Importantly, whether it is H3.4 or not, a histone H3 post-translationally modified by K27me3 in the cytoplasm becomes most probably de novo incorporated into polytene chromosomes. Indisputably, the observable result is the formation of an alternating, mutually exclusive pattern of H3K27me3, which is associated with condensed chromatin bands but separated from PIWI1-associated, uncondensed chromatin. This result seems to be fully compatible with the scenario that under the condition of transient MDS sequence protection a limited dose of H3(.4)K27me3 could be available (or other chromatin assembly factors that influence the deposition of H3K27me3). Other conceivable scenarios are provided as Supplementary data (Additional file 1: Table S2). These seem to be less probable to hold, since the observed chromatin signatures on polytene chromosome fall short of the expectations concluded from those alternative scenarios (see Additional file 1: Table S2 for an overview).

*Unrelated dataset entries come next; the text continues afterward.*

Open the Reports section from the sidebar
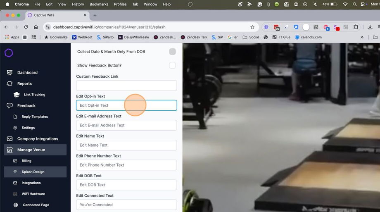This screenshot has height=212, width=380. [x=24, y=83]
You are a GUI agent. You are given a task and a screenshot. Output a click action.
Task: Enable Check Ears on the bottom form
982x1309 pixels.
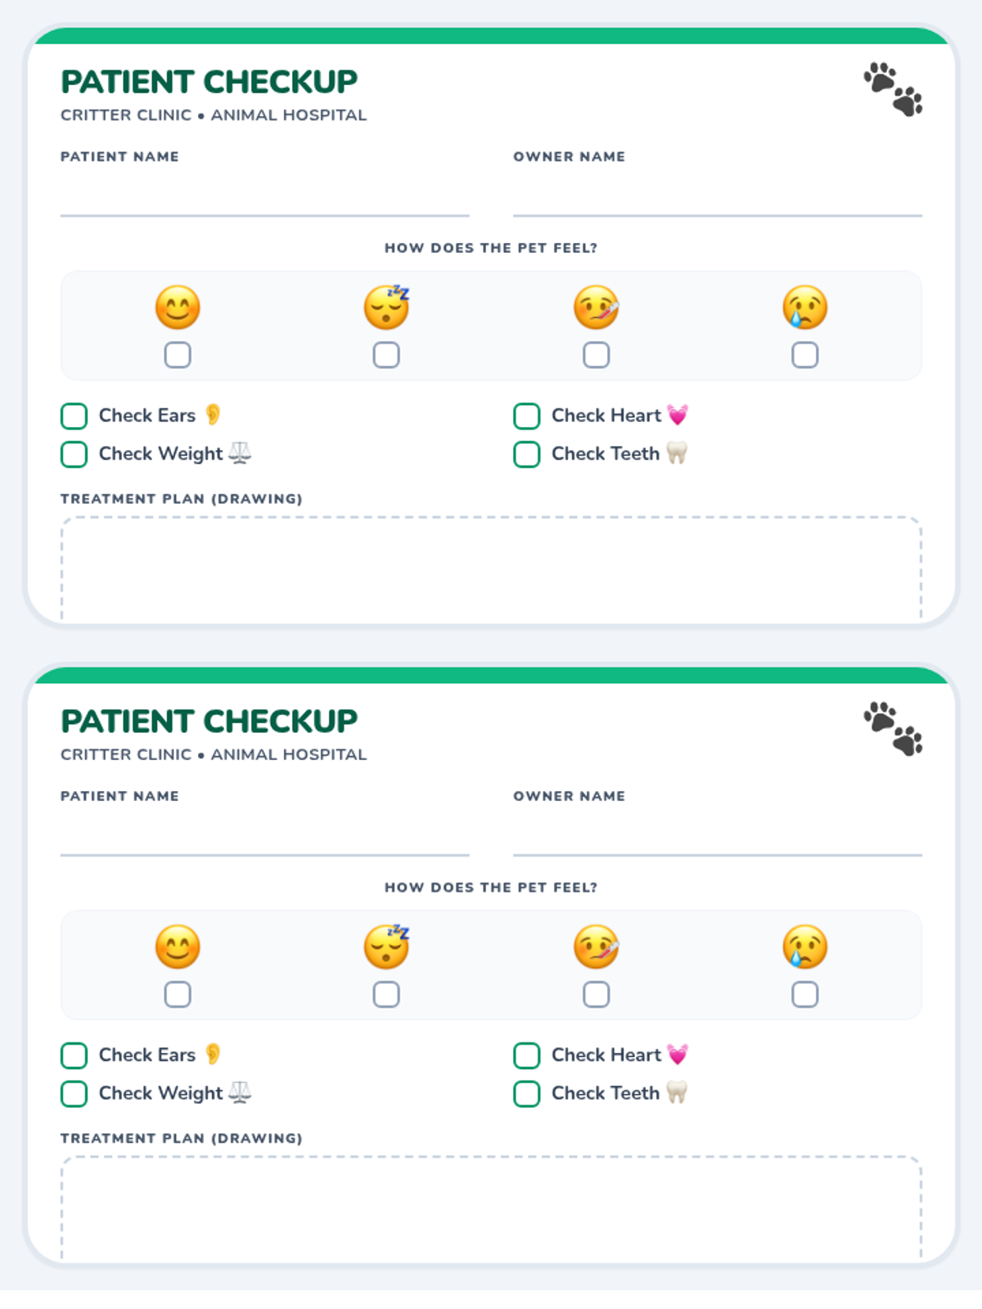(x=74, y=1055)
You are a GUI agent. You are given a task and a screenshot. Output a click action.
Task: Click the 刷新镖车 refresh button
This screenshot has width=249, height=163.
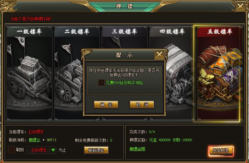click(x=96, y=150)
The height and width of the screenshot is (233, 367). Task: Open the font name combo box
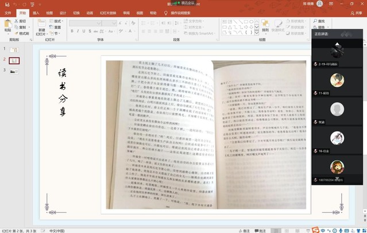[86, 23]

However, since at least H3.5, H3.4 and also H3.3 are readily available during selective bulk DNA polytenization, it seems improbable that purely H3.4K27me3 becomes associated with those sequences. Moreover, for MDSs we noted above that the sequences containing the precursors of the non-transcribed subtelomeric regions of the nanochromosomes were omitted from sncRNAs. This indicates that not the entire body of MDSs in the developing macronucleus became targeted. Plain-talking, MDS protection might not depend on the full coverage of their entire sequences. Local PIWI1/27nt-RNA binding might also nucleate the protection of adjacent sequences within a micronuclear gene locus. On the other hand, adopting a differential chromatin structure might not depend on a ‘pure’ histone variant/PTM signature for bulk DNA sequences. We speculate that variances in both mechanisms could matter for the efficacy of both processes, i.e. sequence protection and sequence reduction. Therefore, we note that a differential H3K27me3 signal strength could be achieved in theory: When compared with MDSs, each replication cycle wherewith bulk DNA replication surges ahead of MDS replication should result in a doubling of H3.4K27me3 association with bulk DNA (or exponential increase with each additional cycle in advance). While being speculative, these scenarios leave open whether differential efficacy of MDS protection, possibly through differences in 27nt-RNA coverage (which correlate with mRNA levels), could lead to differences in mature MDS preservation. This could contribute to a rough predetermination of nanochromosome copy numbers. In this case MDS protection could be scalable through the mRNA copy number in the parental macronucleus. Notably, the possibility that the parental mRNAs could be the substrates for the synthesis of 27nt-RNAs is supported by the observed tight correlation of 27nt-RNA/mRNA copy numbers and by the observation that 27nt-RNAs cover the transcribed region of nanochromosomes only.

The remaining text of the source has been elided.